What you need to do
Which lines below include the string "computer"? Please show each one.

START Data records

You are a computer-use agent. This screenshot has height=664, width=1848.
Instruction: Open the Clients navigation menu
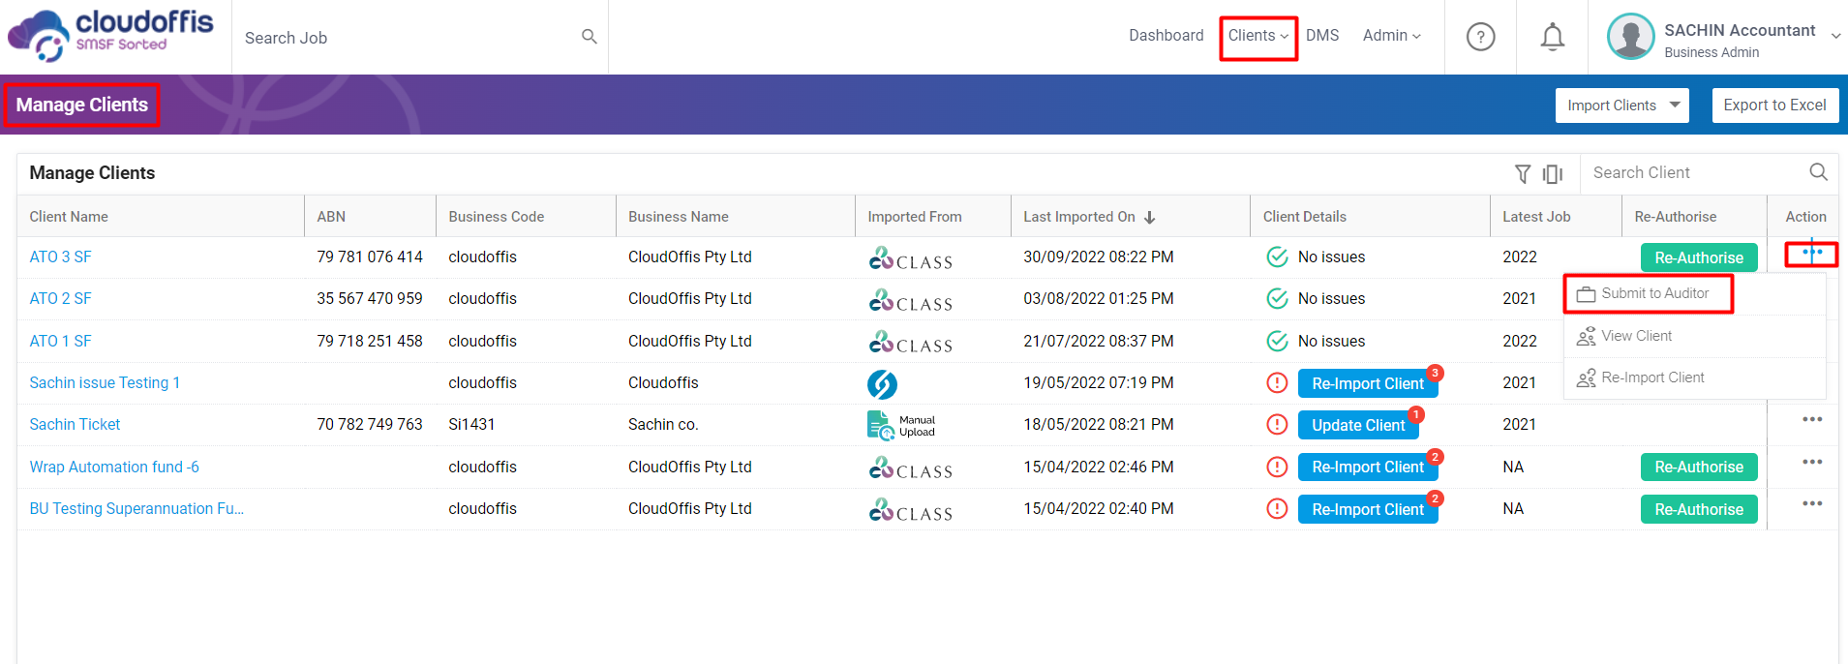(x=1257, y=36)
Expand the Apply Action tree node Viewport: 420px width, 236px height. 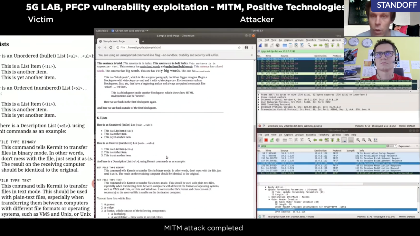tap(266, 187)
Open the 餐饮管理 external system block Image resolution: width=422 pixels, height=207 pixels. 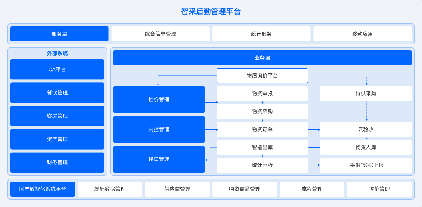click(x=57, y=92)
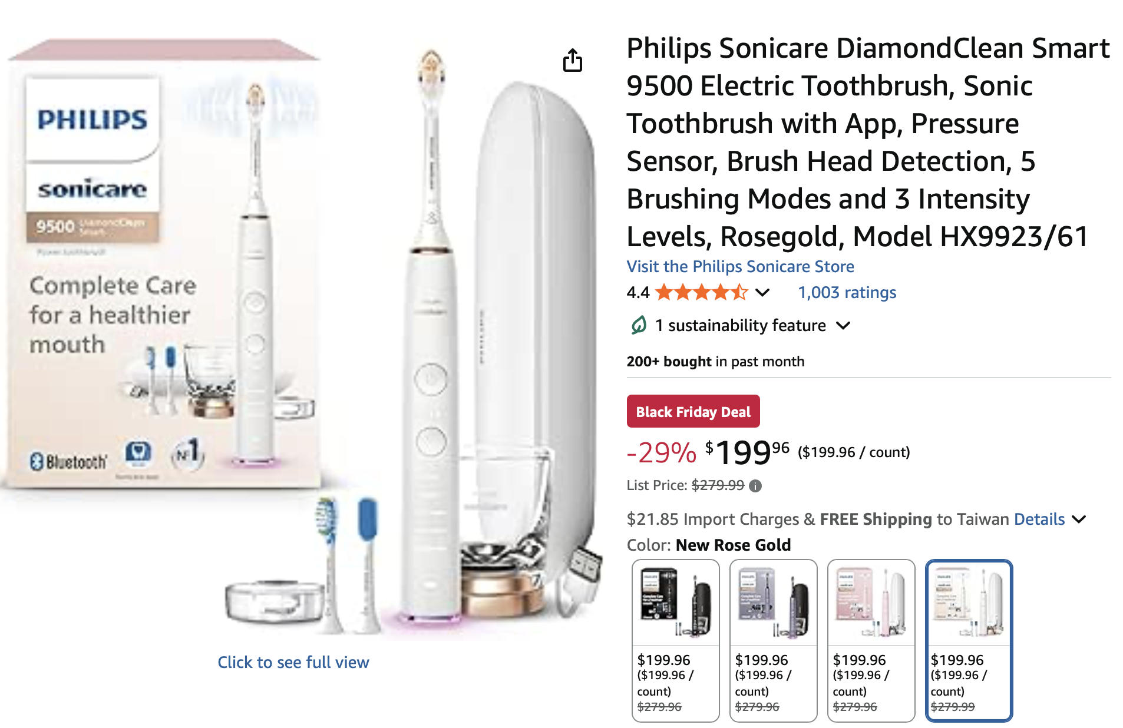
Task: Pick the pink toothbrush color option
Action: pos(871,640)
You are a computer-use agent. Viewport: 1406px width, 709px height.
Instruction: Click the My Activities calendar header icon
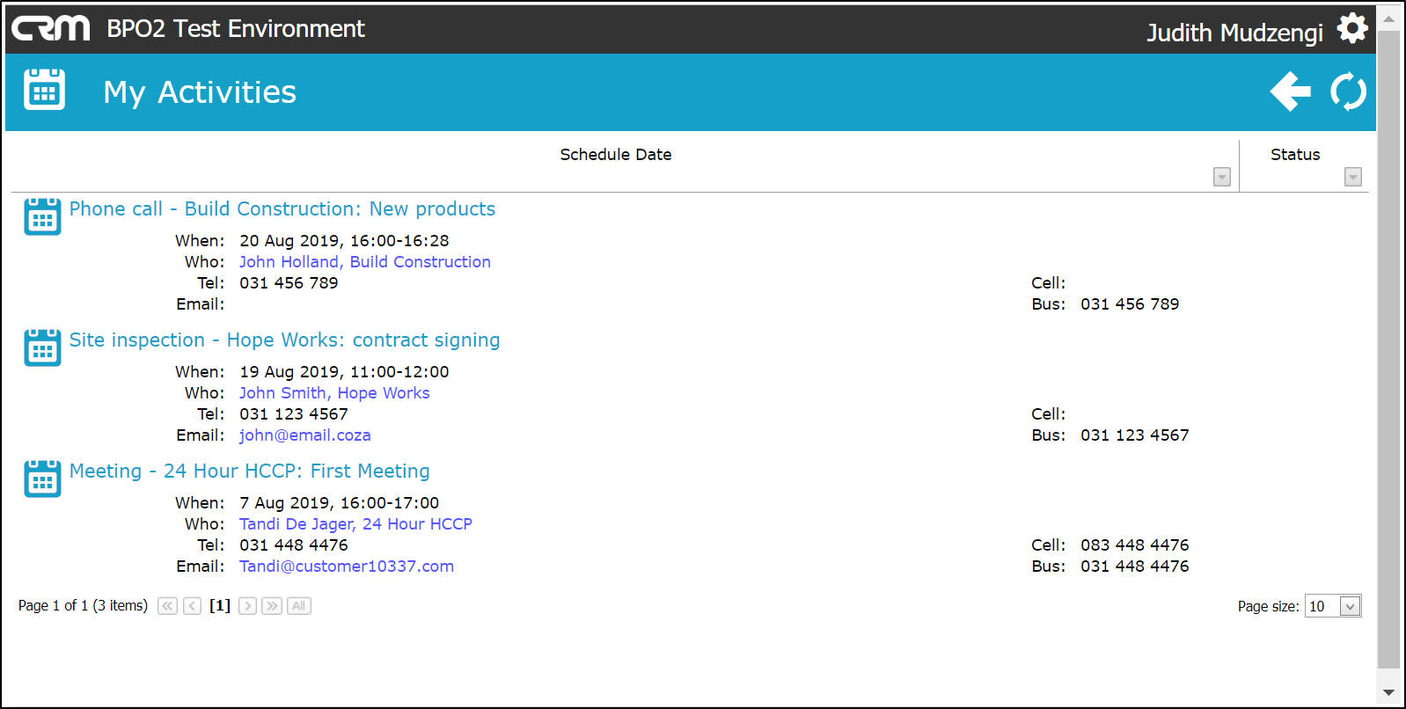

END Data records
START Data records

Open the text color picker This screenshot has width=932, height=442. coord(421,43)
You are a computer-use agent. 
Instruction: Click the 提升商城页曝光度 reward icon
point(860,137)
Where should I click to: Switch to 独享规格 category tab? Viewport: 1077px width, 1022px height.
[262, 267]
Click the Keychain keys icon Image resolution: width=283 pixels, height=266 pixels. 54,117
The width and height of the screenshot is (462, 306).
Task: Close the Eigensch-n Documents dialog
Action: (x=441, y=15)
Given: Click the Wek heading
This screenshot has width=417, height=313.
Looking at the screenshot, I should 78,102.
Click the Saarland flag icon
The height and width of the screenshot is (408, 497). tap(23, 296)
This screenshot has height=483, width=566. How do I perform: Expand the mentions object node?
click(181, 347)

END Data records
START Data records

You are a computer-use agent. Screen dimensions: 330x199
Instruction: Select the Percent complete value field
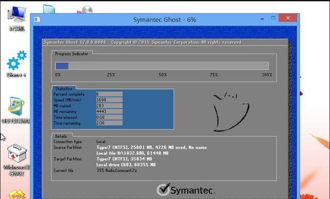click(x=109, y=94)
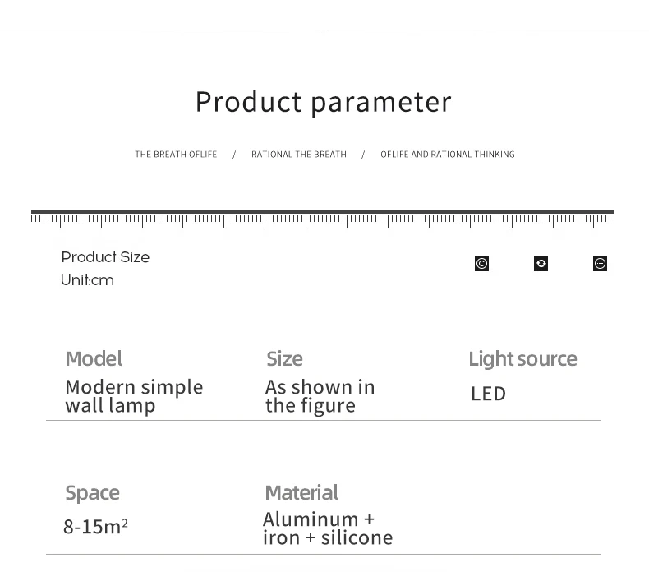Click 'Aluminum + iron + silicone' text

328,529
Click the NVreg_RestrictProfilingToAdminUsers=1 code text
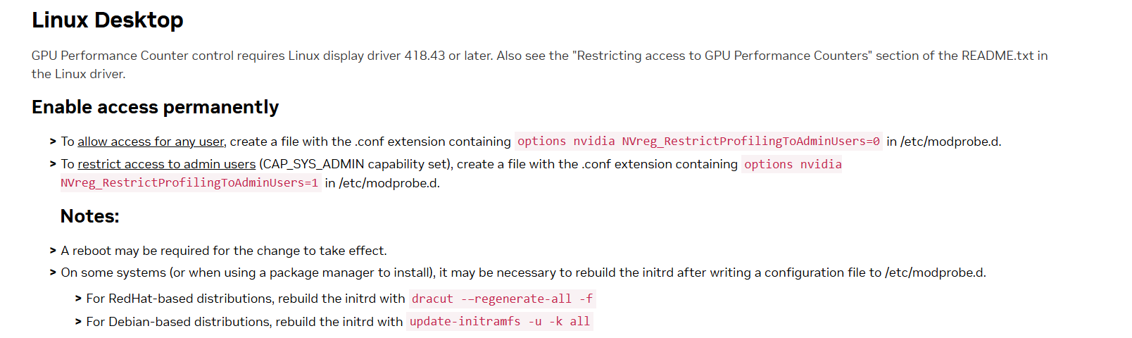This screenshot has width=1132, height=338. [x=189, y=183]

END Data records

Exercise answer
You are a computer-use agent. This screenshot has height=664, width=1848.
You are a computer-use agent. Viewport: 1406px width, 709px height.
You are a computer-use agent. 
You are a computer-use agent. Screen dimensions: 330x199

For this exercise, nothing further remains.